Sunday, August 07, 2005

Governed Ceilings

Low bridge, everybody down.

Schools (modern, coerced, state-run) are politically empowered to educate. That word is associated with intelligence, knowledgeability, skill ... But a ceiling is (silently) set: one pleasing to the propertied (those in their majority), and acceptable (that is, something short of inciting revolution) to the (minimally propertied to unpropertied) numerical majority.

One ceiling that nearly everyone approves is that the school epistemology remain primitive: so that the majorities (of nearly all kinds) can be fooled that their institutions are in fact performing as idealized: the church is getting us into heaven, the doctors are making us immortal, the economists are making us richer, the military is making life safe, the schools are turning sows-ears into silk purses.

And those who don’t approve? We don’t count.

Friday, August 05, 2005

Mama, Papa, the State ... School

Context: School's Purpose:

Jesus spoke of the left hand not knowing what the right hand does. Complex species get compartmentalized. So too complex societies. One professor at Harvard may know what some other professor at Harvard -- in his own department -- is doing, but does he know what some other professor at Harvard is doing in some other department? Does anyone at Harvard know what some professor is doing with Koba’s funding in Siberia?
The kids sit in the living room watching TV: what are mama and papa doing lingering in their bedroom? Mama and papa sit in the living room watching TV: what is young Missy doing at that party? in her date’s jalopy?

Mama and papa sit at the dining table: what is the school doing with Missy and with Buddy? What is the army doing with their older son, Ted: far off in the desert?

====================

Tasks and exercises:
(a) Answer each question from the blog posts on schooling, one answer per line, marked (i), (ii), (iii) like the questions.
(i) What kind of school epistemology does the author say nearly everyone approves?
(ii) On what date was the post titled "Governed Ceilings" published?
(iii) Where is the older son, Ted, said to be?
(b) Continue the blog posts on schooling from the last sentence shown, keeping the same voice and line of thought.
The lines after the blog posts on schooling are not needed.

Given material:
====================

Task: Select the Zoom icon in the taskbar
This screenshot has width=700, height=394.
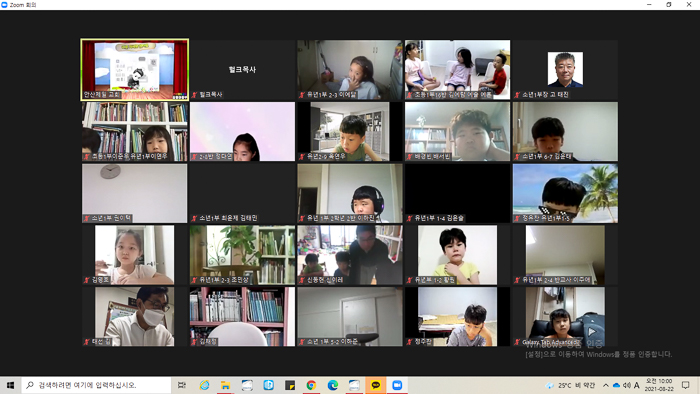Action: click(x=397, y=385)
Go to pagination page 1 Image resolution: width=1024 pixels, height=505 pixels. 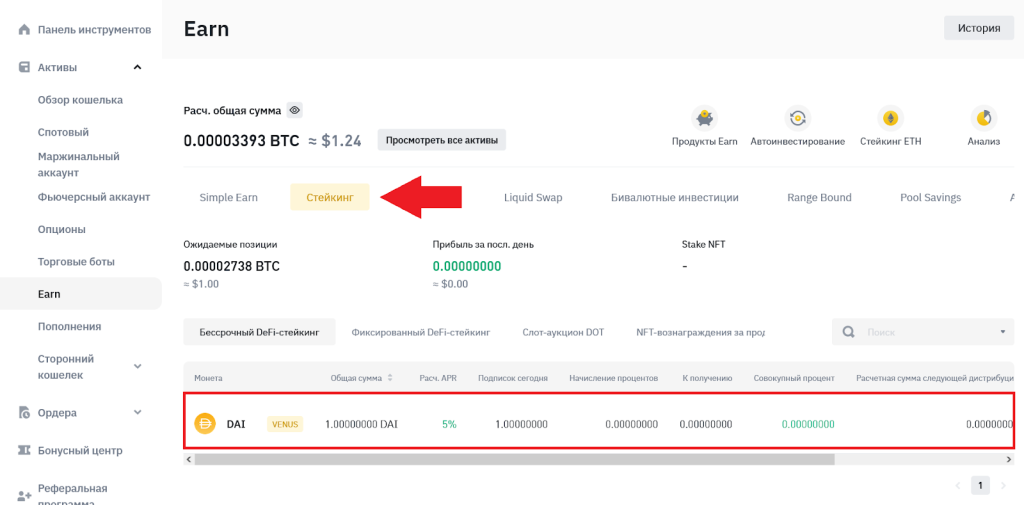(x=980, y=485)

====================

Results of the tasks:
(a)
(i) A primitive one.
(ii) Sunday, August 07, 2005.
(iii) Far off in the desert, with the army.

(b)
Females bear the babies: that’s written not only into the species but into the Genus, the Family ... much of the Order. Neither mama and papa nor congress has anything to do with it. On average among our sort of mammal, papa is bigger than mama. But mama is much bigger than baby: and baby knows it. Baby is for the time being helpless. Trust is the only choice. Same with contemporary citizens and their states. Most mamas are trustworthy: at least with their own babies, most of the time. Uh, states ...?

One doesn’t need to know much anthropology to recognize that in some societies the men band together and take every boy of a certain age away from mama. Until he’s seven or eight, the boy is with mama (and his sisters) nearly all the time. Then suddenly he’s with the men: all the time. Sometimes the men go off somewhere: how well does mama (with her daughters) know what the men are doing?

Not always, not often, but sometimes, someone notices something: detects a significant difference. Gregory Bateson was studying the latmul people of Papua New Guinea. Bateson used a camera as well as his mind, paper, and pencil (and a little funding). Bateson photographed the latmul women nursing their babies. He photographed them routinely, systematically, frustrating the infant’s lust for the nipple, for its milk. Photographs and text were published in 1938: Naven. (Naven is hard to come by. It’s the one Bateson book I have never held, let alone read.)

Notice: the latmul people are not known for producing any Alexanders, Napoleons ... Newtons.

I am not Bateson. And I presume that you are not either. Neither are either of us Margaret Mead. But it’s vital that we notice some things about our different hands, our pockets, the different rooms ... and institutions in our society: especially those institutions that coerce our thoughts, and our children, away from us.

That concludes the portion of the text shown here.